Tâche à faire — Recopiez tout, de la ligne qui contient « The width and height of the screenshot is (558, 768). » jusqu'à celle qui contient « The image size is (1512, 848). », en substituant « position » à « location » sans rien changer d'autre.

Données sources —
++++++++++
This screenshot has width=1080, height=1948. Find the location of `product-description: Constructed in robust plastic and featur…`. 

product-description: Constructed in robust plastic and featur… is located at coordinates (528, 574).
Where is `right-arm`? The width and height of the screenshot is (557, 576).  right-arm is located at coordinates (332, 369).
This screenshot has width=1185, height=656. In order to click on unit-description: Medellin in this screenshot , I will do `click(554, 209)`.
++++++++++
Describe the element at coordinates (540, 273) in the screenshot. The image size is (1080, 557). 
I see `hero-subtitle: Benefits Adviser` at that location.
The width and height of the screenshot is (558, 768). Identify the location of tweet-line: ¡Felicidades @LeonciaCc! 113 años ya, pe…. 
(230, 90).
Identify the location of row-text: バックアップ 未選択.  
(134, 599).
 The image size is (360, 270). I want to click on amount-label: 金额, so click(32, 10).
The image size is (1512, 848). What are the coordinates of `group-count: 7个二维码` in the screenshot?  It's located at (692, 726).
++++++++++
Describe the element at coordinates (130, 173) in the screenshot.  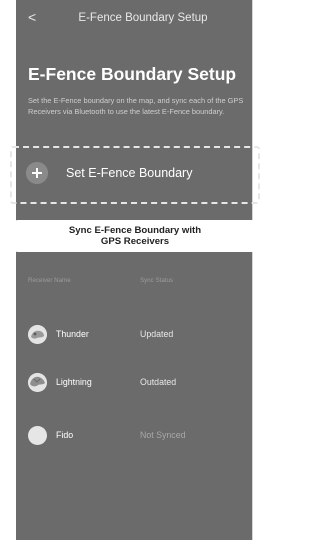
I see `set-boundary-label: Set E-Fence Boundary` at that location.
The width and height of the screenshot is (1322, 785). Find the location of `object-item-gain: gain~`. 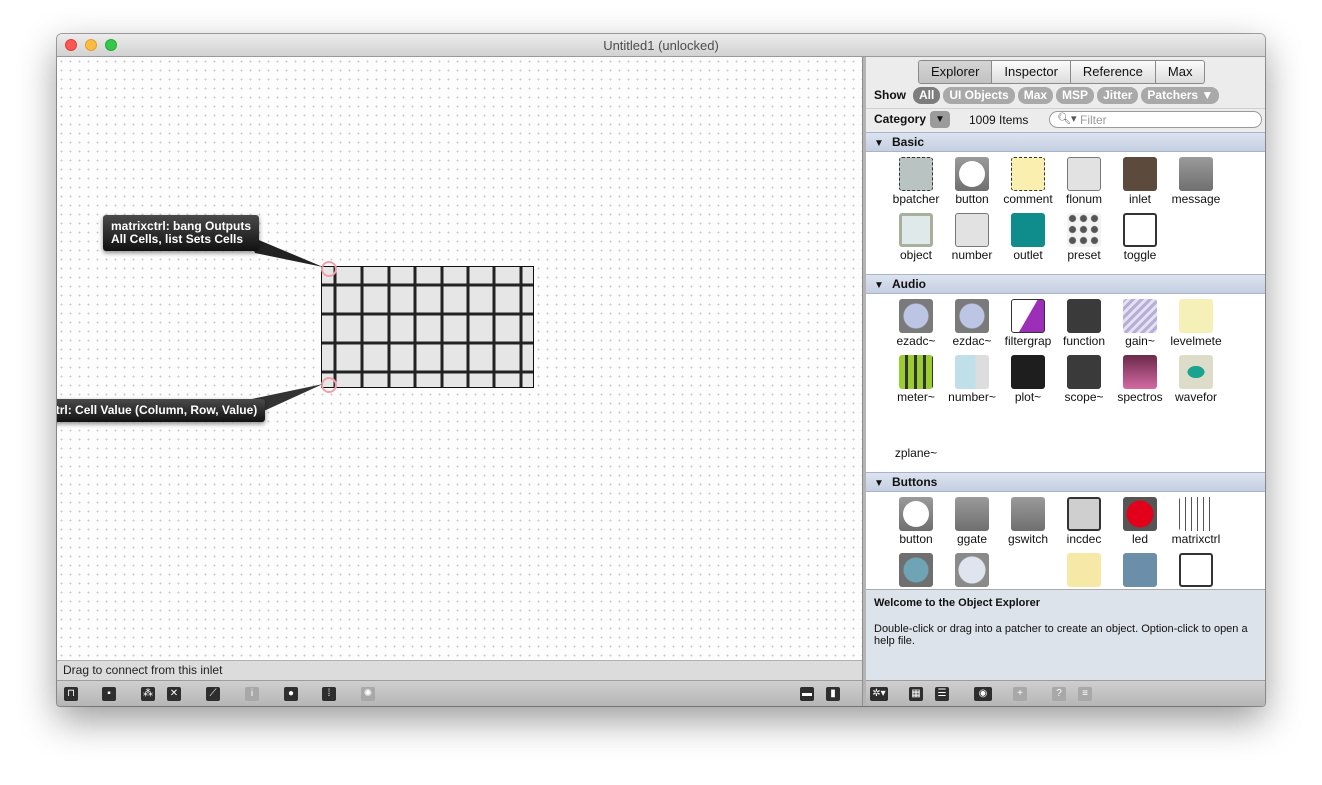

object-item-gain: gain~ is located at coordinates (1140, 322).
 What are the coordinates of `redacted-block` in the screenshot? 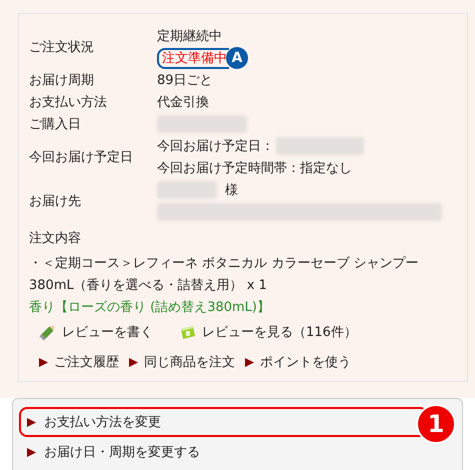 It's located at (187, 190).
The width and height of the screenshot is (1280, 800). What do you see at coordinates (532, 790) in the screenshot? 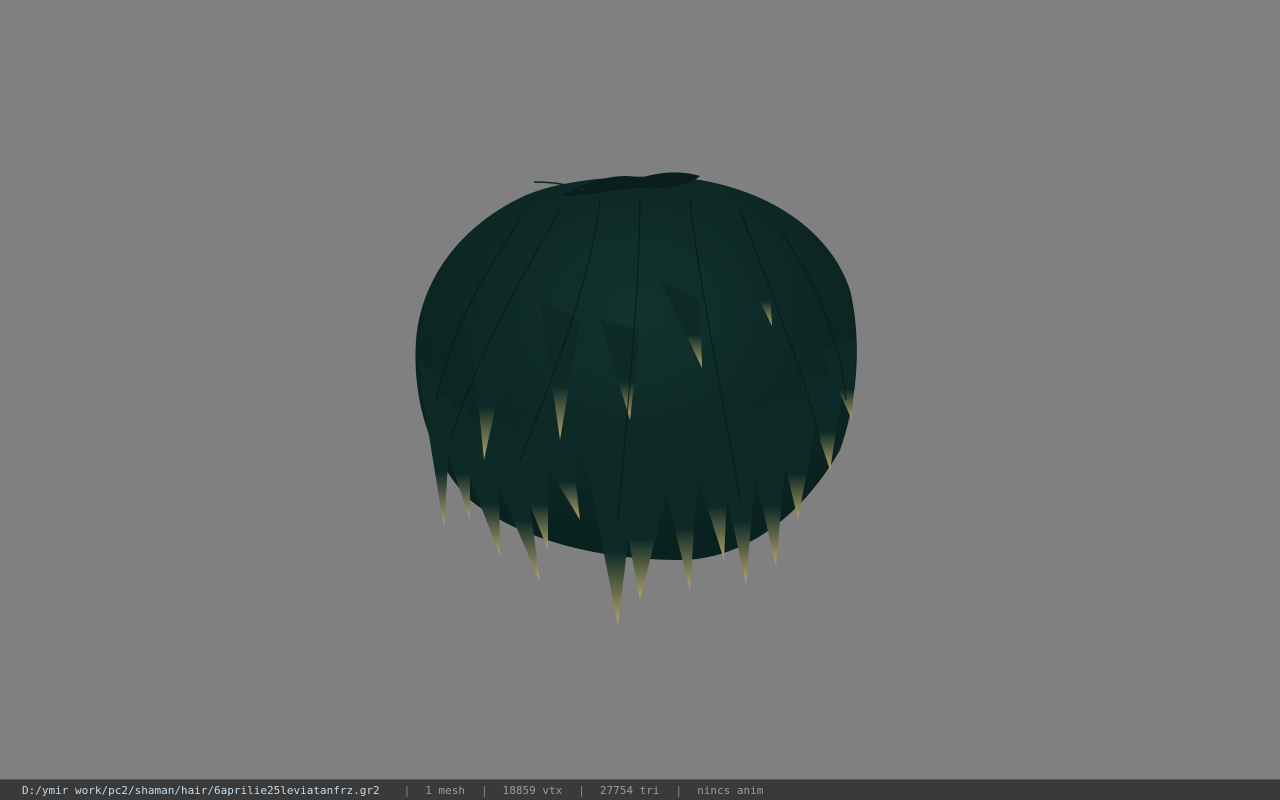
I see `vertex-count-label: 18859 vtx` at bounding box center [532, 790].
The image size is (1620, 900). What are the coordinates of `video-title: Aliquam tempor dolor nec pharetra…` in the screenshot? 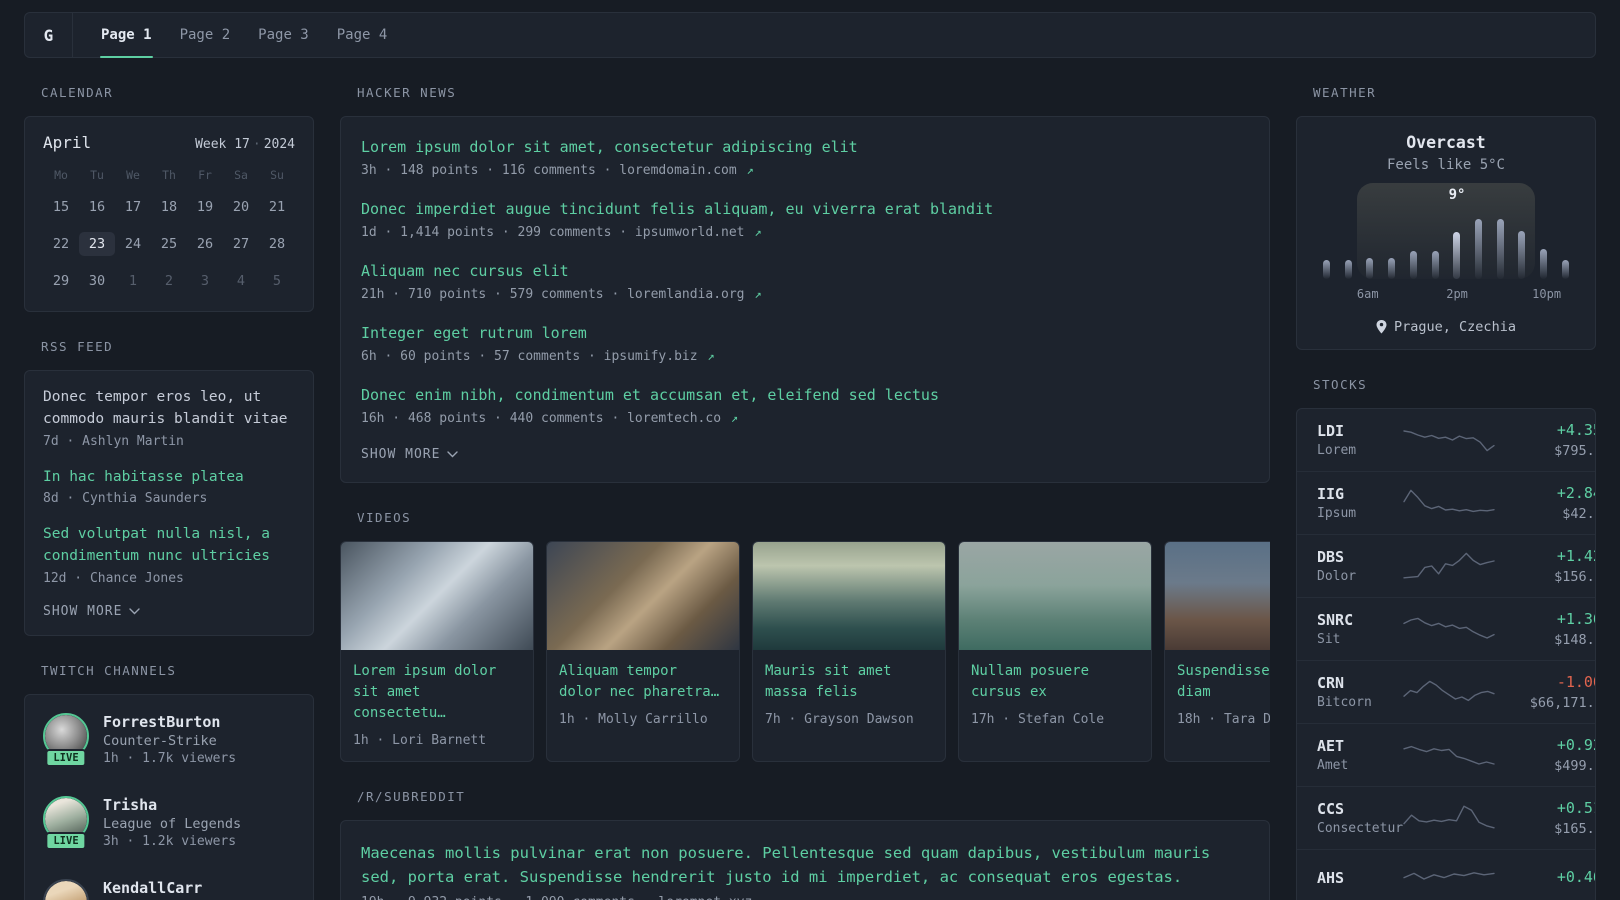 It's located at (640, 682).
++++++++++
Zone de réponse —
The width and height of the screenshot is (558, 768). Identify the position of tweet-line: ¡Felicidades @LeonciaCc! 113 años ya, pe…. 
(230, 90).
Identify the position of row-text: バックアップ 未選択.  
(134, 599).
 The image size is (360, 270). I want to click on amount-label: 金额, so click(32, 10).
The image size is (1512, 848). What are the coordinates of `group-count: 7个二维码` in the screenshot?  It's located at (692, 726).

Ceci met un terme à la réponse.